• Requirement
Reproduce verbatim the portion of the material that runs from its start through the line containing "pos(703,168)", both ends included.

Entries on locating words and elements
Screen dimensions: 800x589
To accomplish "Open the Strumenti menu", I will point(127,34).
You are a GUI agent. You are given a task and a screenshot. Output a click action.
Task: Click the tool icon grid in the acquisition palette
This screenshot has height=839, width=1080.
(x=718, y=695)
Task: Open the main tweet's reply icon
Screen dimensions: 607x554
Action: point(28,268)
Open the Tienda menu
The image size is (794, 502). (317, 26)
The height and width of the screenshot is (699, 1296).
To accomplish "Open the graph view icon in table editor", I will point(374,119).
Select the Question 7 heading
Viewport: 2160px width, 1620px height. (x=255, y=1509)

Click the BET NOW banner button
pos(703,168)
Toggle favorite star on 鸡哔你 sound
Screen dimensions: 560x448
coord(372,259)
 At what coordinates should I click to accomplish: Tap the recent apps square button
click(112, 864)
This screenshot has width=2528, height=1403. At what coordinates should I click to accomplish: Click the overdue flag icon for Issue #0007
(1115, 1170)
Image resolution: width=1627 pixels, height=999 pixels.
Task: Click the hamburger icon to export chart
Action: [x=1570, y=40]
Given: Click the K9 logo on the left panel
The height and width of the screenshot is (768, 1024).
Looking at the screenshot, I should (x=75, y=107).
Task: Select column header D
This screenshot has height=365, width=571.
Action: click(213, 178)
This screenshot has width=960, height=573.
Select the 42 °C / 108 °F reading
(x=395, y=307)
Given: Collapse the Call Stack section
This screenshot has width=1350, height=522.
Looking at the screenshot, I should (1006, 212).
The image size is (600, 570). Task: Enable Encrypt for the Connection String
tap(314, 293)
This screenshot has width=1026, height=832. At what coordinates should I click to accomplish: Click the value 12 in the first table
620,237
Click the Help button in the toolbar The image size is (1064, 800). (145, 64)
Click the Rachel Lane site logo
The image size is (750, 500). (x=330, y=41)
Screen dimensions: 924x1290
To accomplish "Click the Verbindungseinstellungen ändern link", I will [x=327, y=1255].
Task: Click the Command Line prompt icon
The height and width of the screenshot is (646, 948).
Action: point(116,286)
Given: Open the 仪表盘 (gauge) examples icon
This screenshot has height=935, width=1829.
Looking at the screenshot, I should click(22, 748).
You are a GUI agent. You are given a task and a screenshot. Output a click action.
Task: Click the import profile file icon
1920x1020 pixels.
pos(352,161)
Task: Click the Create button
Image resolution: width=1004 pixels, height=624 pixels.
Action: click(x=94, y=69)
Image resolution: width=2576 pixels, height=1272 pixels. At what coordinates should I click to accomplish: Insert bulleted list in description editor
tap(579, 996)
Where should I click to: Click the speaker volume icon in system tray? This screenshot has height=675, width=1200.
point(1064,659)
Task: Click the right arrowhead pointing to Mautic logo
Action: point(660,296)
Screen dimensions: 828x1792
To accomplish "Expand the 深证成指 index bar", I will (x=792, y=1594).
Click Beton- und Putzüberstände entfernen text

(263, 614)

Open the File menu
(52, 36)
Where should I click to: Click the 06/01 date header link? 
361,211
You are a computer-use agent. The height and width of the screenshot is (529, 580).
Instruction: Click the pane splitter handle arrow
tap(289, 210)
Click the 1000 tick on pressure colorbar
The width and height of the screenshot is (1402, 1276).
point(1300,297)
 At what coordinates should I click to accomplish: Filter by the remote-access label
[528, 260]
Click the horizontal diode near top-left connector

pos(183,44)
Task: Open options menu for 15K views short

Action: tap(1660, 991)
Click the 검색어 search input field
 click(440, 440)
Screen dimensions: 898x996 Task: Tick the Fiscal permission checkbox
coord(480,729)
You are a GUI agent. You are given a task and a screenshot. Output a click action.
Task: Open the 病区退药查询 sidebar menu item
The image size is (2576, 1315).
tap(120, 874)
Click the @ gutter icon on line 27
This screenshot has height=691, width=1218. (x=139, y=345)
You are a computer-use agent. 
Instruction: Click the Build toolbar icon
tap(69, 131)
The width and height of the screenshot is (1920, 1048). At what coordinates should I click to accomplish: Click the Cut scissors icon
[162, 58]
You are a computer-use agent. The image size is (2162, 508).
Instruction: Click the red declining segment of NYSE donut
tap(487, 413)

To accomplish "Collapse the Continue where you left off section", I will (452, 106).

• Result for this task
Screen dimensions: 800x589
To accomplish "Open the Strumenti menu", I will point(127,34).
You are a GUI agent. You are given a task and a screenshot. Output a click action.
Task: Click the tool icon grid in the acquisition palette
This screenshot has height=839, width=1080.
(x=718, y=695)
Task: Open the main tweet's reply icon
Screen dimensions: 607x554
Action: point(28,268)
Open the Tienda menu
The image size is (794, 502). (317, 26)
The height and width of the screenshot is (699, 1296).
To accomplish "Open the graph view icon in table editor", I will point(374,119).
Select the Question 7 heading
Viewport: 2160px width, 1620px height. (x=255, y=1509)

Click the BET NOW banner button
pos(703,168)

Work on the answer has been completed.